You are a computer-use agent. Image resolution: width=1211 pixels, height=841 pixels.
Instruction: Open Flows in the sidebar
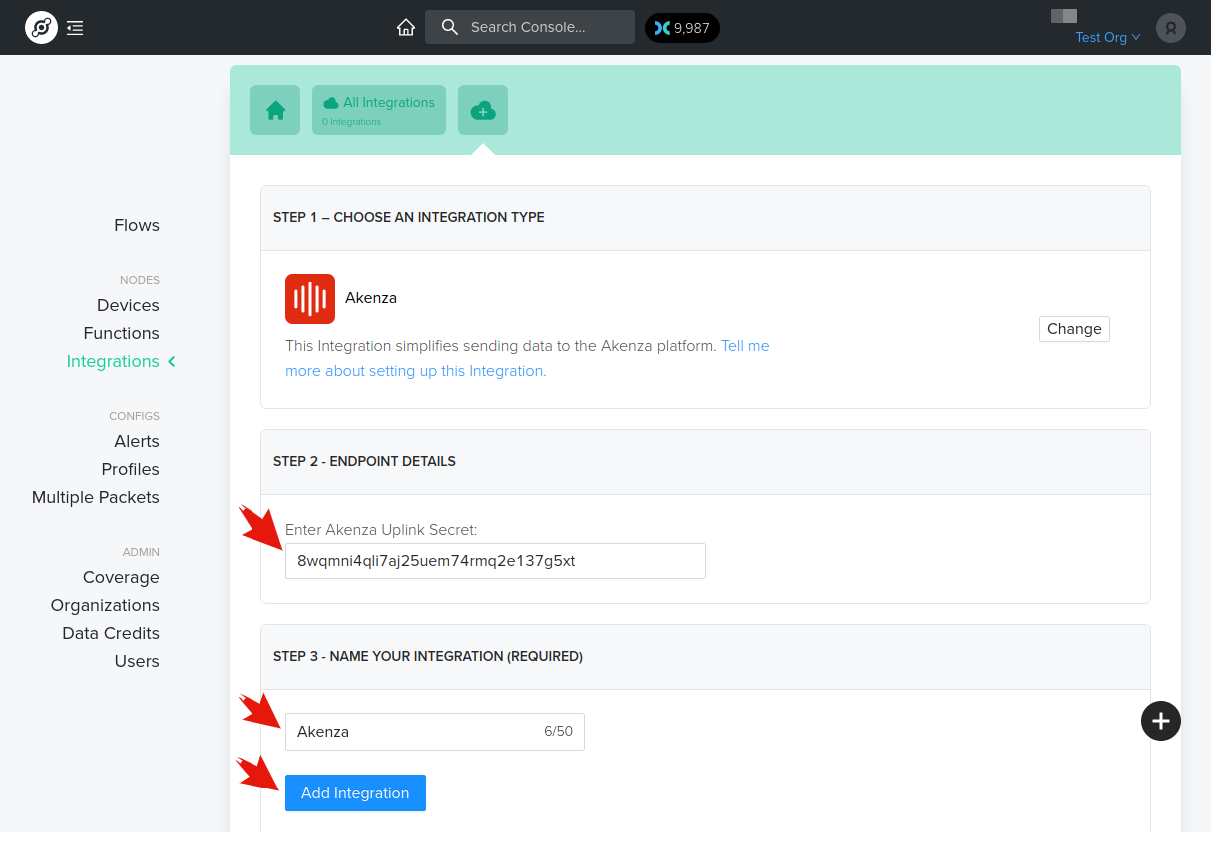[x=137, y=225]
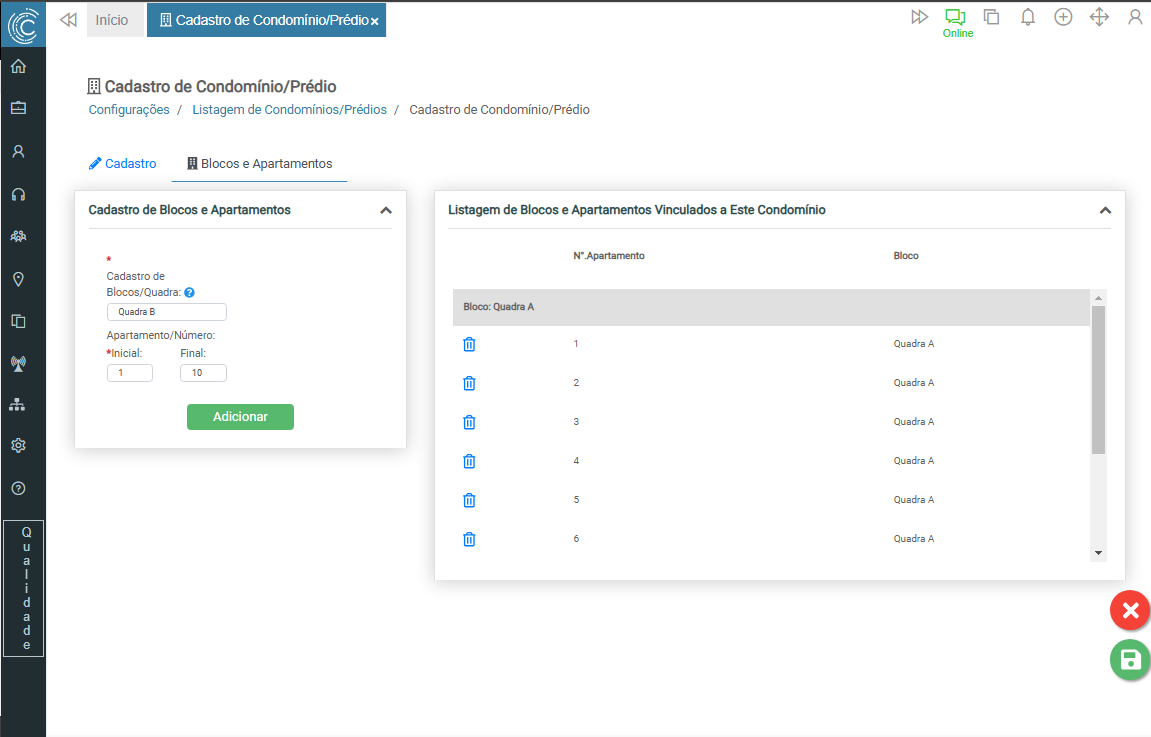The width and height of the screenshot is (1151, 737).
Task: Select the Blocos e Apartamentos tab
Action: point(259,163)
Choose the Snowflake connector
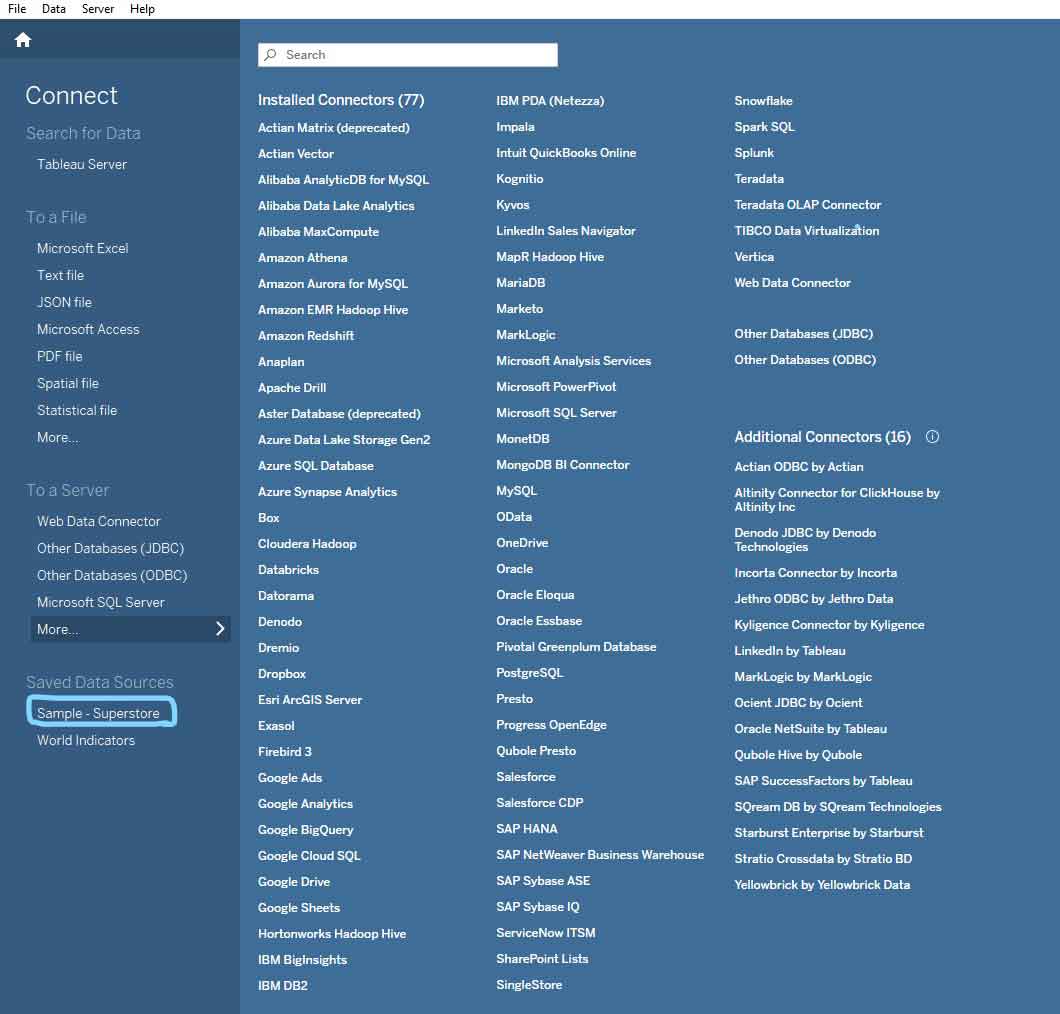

**EXERCISE DETAILS:** Print the listing verbatim, images excluded.

**RESULT OF THIS EXERCISE:**
You are a computer-use agent. Image resolution: width=1211 pixels, height=841 pixels.
Instruction: Open Flows in the sidebar
[x=137, y=225]
The width and height of the screenshot is (1151, 737).
Task: Select the Blocos e Apartamentos tab
Action: point(259,163)
Choose the Snowflake connector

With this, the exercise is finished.